Given that the trust’s patient administration system is to be replaced, it was agreed that the new handover system would provide an interim solution, prior to it being integrated into the new PAS. The new process for the ABC clinical handover was introduced at a surgical department meeting and via an online user guide targeting all clinical staff.

Initial teething problems included doctors failing to update the handover list with the results of tasks. The results were being recorded in the patient’s medical notes but not consistently updated on the list.

Doctors were also forgetting to remove handover tasks the following morning, leaving some tasks on the list for the following night shift. Plan-do-study-act cycles were used to test ways of increasing junior doctors’ engagement and compliance with the new handover process.

The pilot phase continued with number and type of tasks requested being logged over several weeks (see graph). Further consultation with junior doctors resulted in minor changes to the list throughout the pilot period.

Balancing measures were sought from a survey of the junior doctors (see measures of success, below).

The new handover system and the improvements it brings will be sustainable because it delivers additional benefits for junior doctors. These include:

  • improved clinical care of patients;
  • an organised list of clinical tasks required during all out of hours periods;
  • reliability that all tasks handed over will be completed.

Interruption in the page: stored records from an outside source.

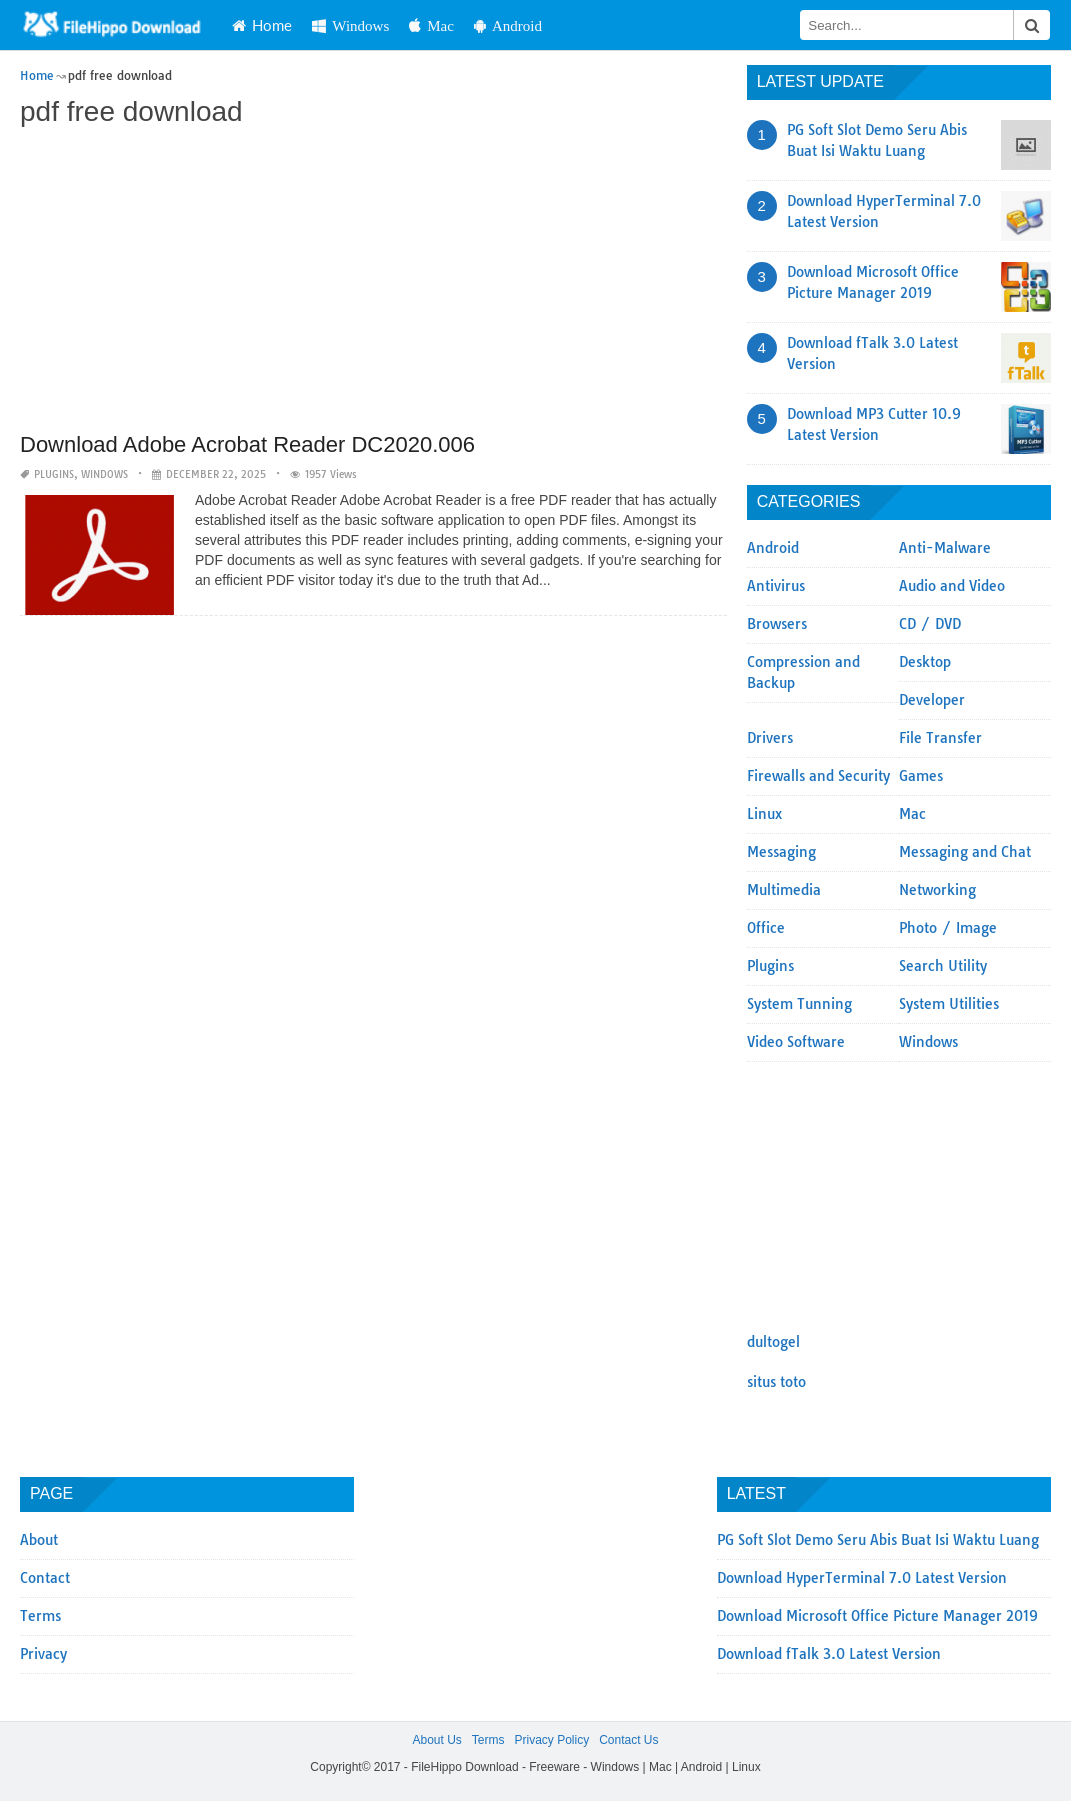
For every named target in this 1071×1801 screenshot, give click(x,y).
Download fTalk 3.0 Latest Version (829, 1654)
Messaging (781, 852)
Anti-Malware (945, 548)
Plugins (54, 474)
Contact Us (628, 1740)
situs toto (776, 1382)
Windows (350, 25)
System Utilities (949, 1004)
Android (508, 25)
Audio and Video (952, 586)
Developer (932, 700)
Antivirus (776, 586)
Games (921, 776)
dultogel (773, 1342)
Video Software (796, 1042)
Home (262, 25)
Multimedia (784, 890)
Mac (431, 25)
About (39, 1540)
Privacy (43, 1654)
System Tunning (799, 1004)
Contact (45, 1578)
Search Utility (943, 966)
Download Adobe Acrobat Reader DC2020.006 (247, 444)
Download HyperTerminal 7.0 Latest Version (862, 1578)
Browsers (777, 624)
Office (766, 928)
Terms (40, 1616)
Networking (937, 890)
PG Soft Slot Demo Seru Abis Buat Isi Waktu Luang (878, 1540)
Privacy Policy (551, 1740)
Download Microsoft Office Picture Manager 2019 (877, 1616)
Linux (764, 814)
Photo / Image (948, 928)
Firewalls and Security (818, 776)
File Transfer (940, 738)
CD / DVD (930, 624)
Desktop (925, 662)
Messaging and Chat (965, 852)
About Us (436, 1740)
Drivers (770, 738)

Dr Ali comments: “It’s been a huge benefit to have the junior doctors involved right from the start. They were able to tell us first hand what needed to improve and also what should be implemented to improve the quality and safety of clinical handovers. A great example of junior doctors identifying problems and solving them; I’m really impressed.”

The only additional costs for the new handover system were the time and effort from all those involved in its development, as all computer hardware and software was already in use on the wards.

Our vision for the future is a computer-based, standardised, audited and well-tested handover system, which is used hospital wide to provide comprehensive, timely and reliable exchange of clinical details. It will improve the safety of this potentially risky area of patient care. The outcomes of this improvement project in surgery will form the basis for this system.

Catherine Boereboom is a specialty registrar in general surgery at King’s Mill Hospital.

Handovers: suggested improvements

  • More comprehensive patient information needed on list.
  • One patient list that tracks patients through their whole stay, via central computer system.
  • Colour code urgency of jobs/reviews needed.
  • A more complete handover list.
  • Patient locations must be correct and up to date.
  • Need to be able to specify which grade doctor reviews patients at a weekend. Courtesy calls to covering consultants still appropriate but can be added to list with “consultant review” as a reminder.

ABC: Measures of success

  • 87 per cent of surgical junior doctors say the new handover system is easier to use.
  • 80 per cent of surgical junior doctors say handover now takes less than five minutes.
  • 20 per cent say the handover updates take less than five minutes, 50 per cent take 10-15 minutes, 20 per cent take 15-30 minutes.
  • 80 per cent feel more confident out-of-hours jobs will get done.